PROBLEM DETAILS:
Only lines holding the word "agent" should be copied from the material.

INFORMATION GIVEN:
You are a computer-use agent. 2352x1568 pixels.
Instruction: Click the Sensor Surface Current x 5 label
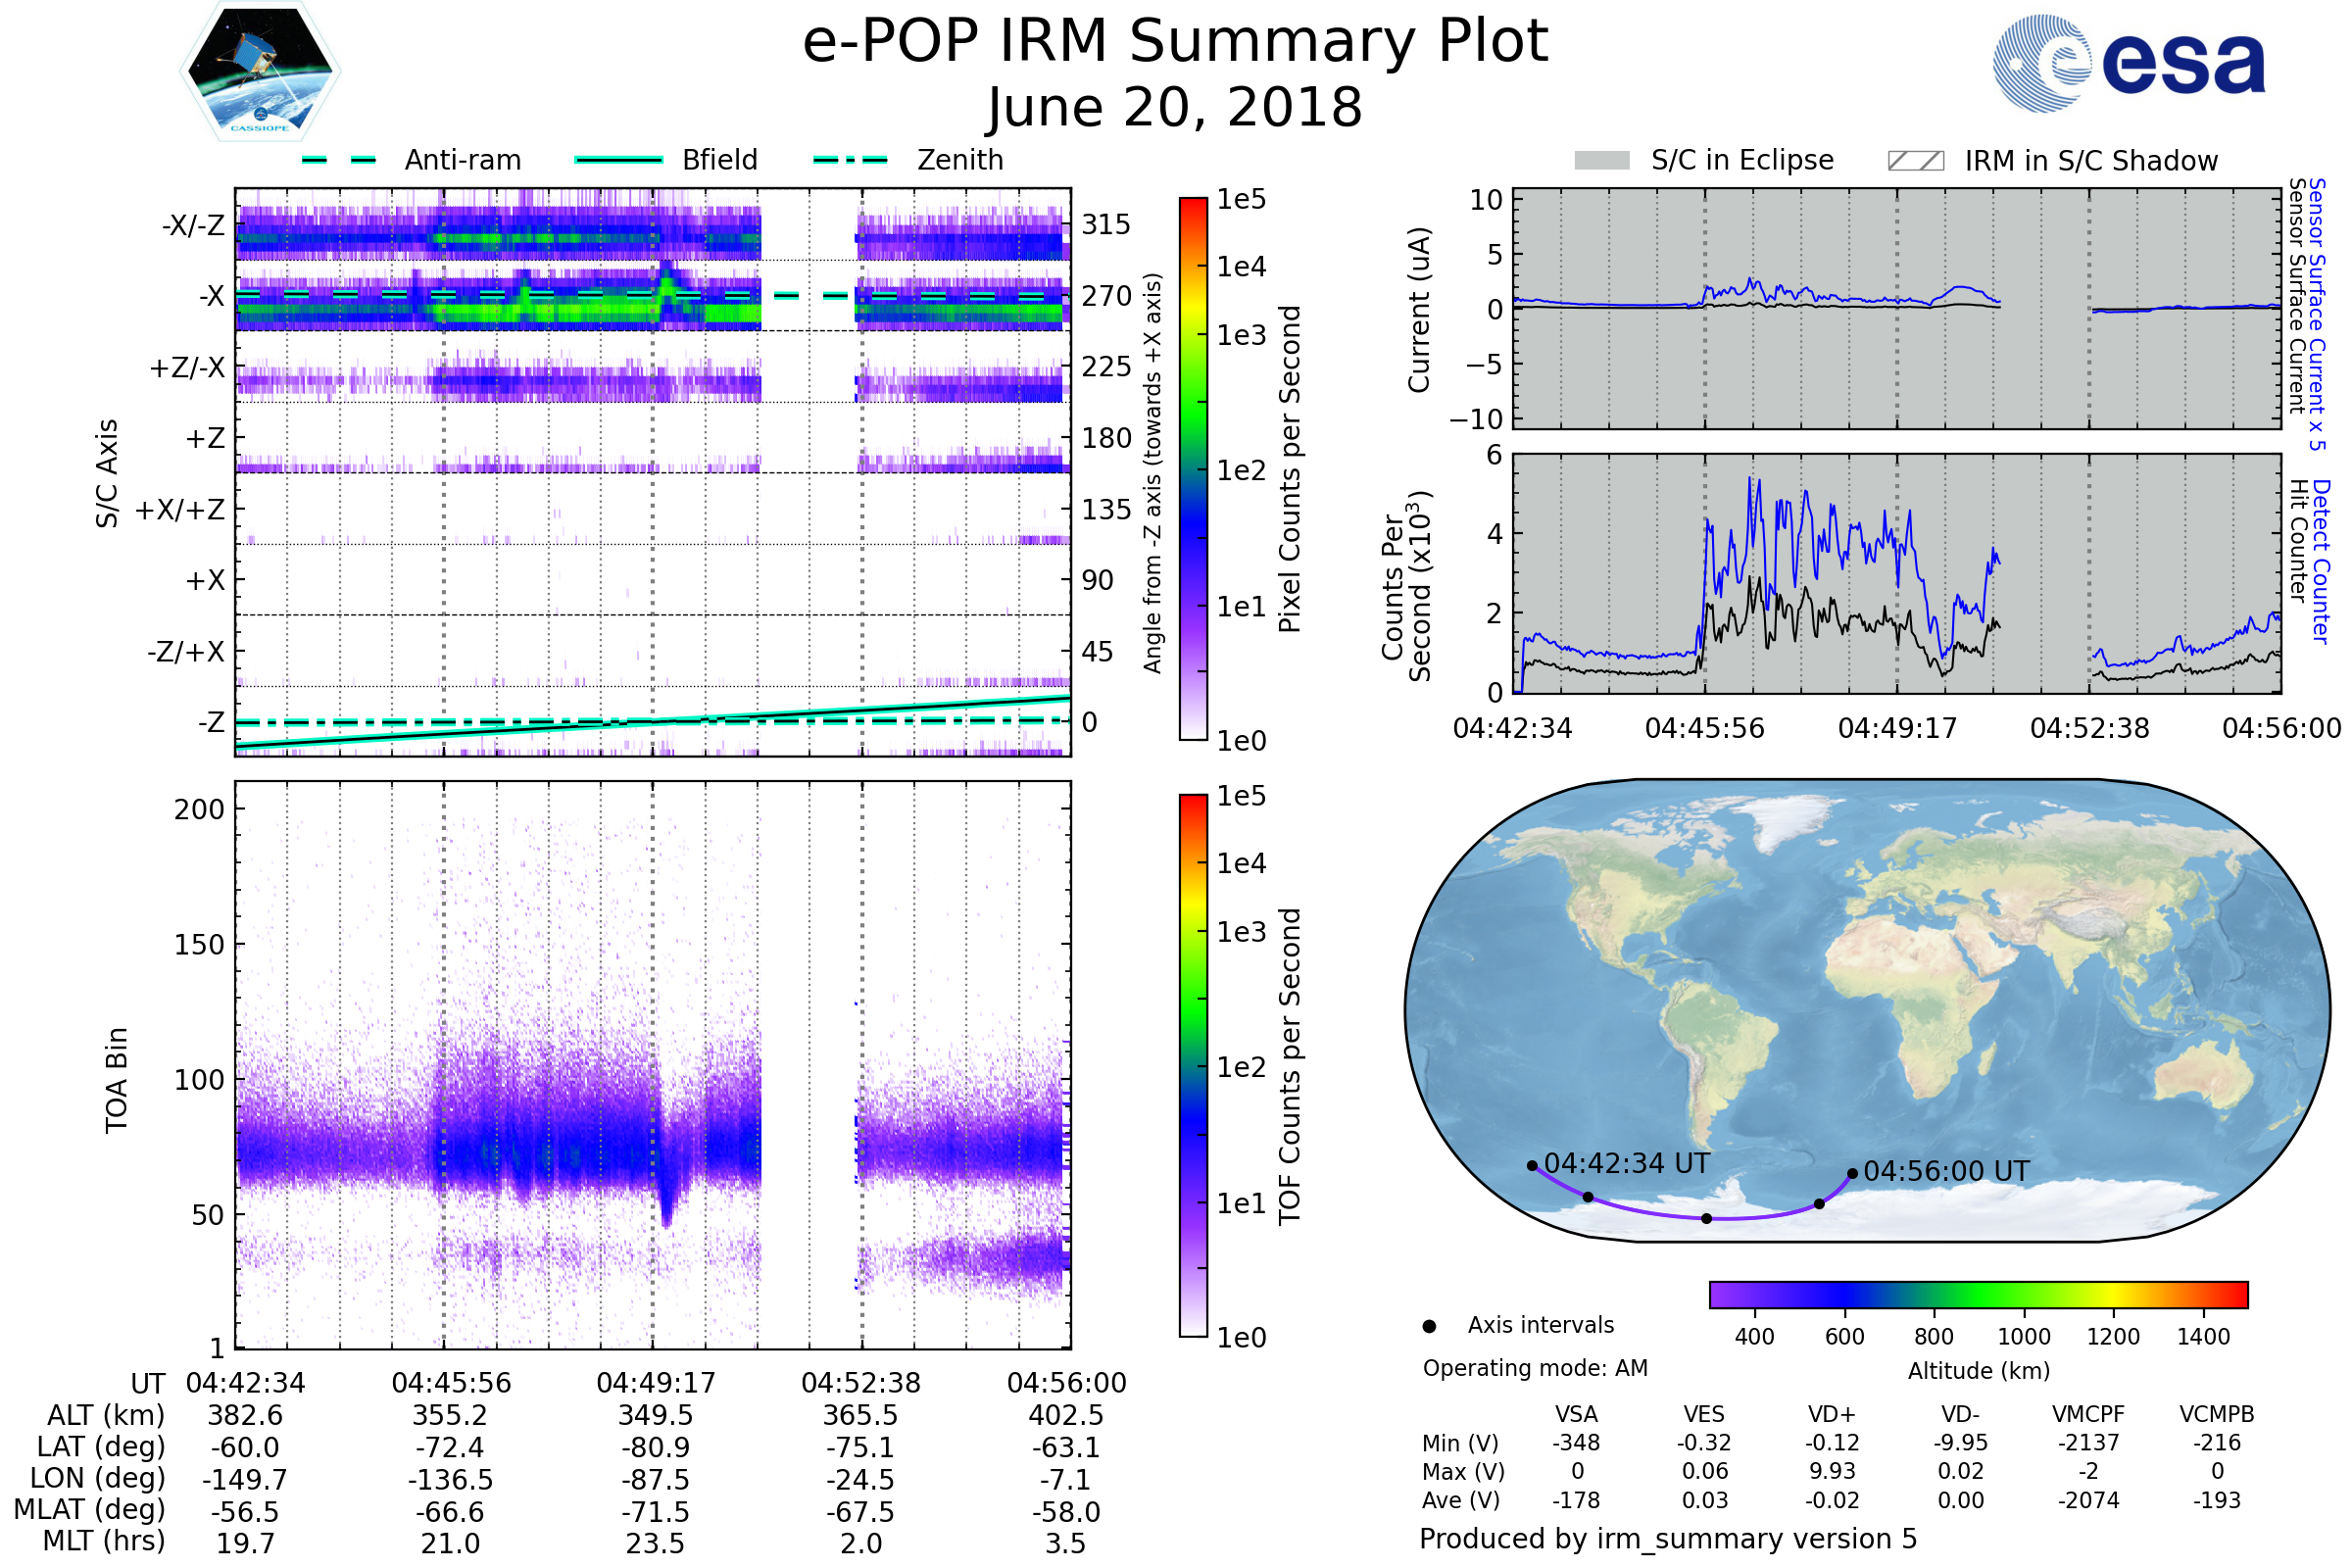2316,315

---

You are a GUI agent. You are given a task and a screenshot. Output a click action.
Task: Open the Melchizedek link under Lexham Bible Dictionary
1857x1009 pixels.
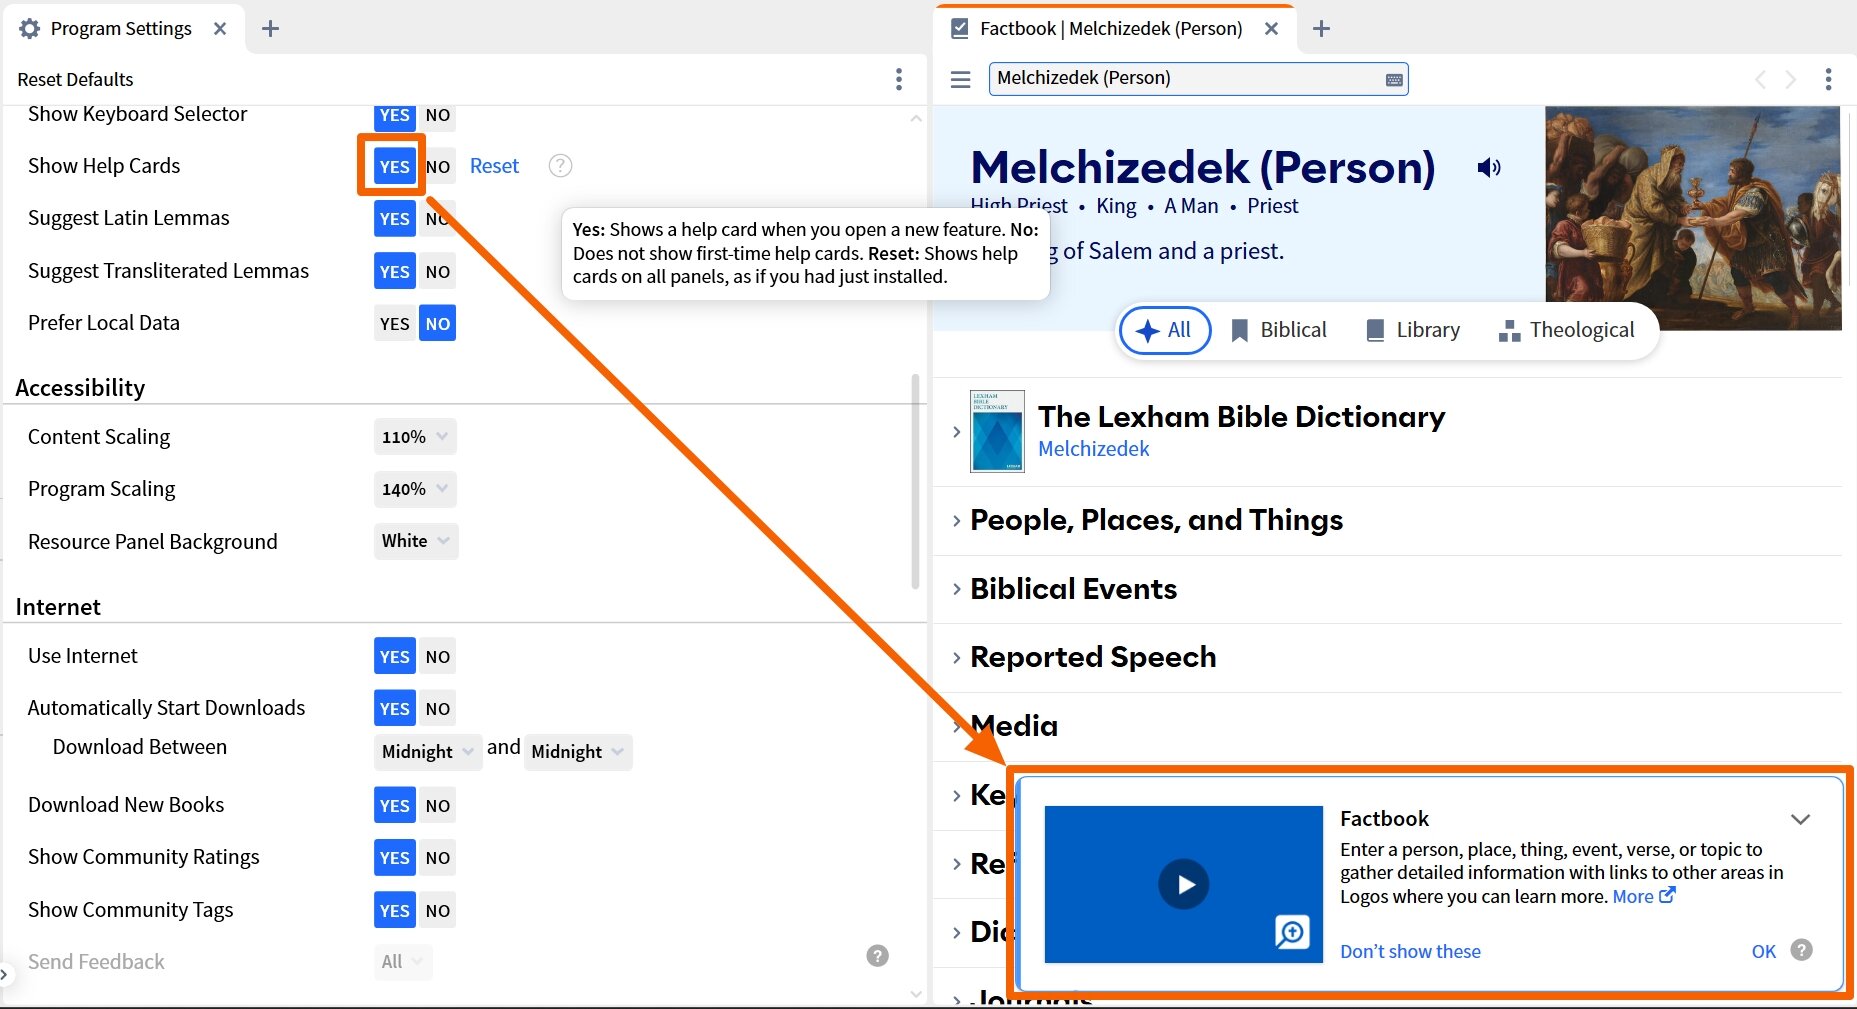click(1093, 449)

EXPECTED ANSWER:
You are a computer-use agent. 2352x1568 pixels.
You are a GUI agent. You are given a task and a screenshot. Output a click action.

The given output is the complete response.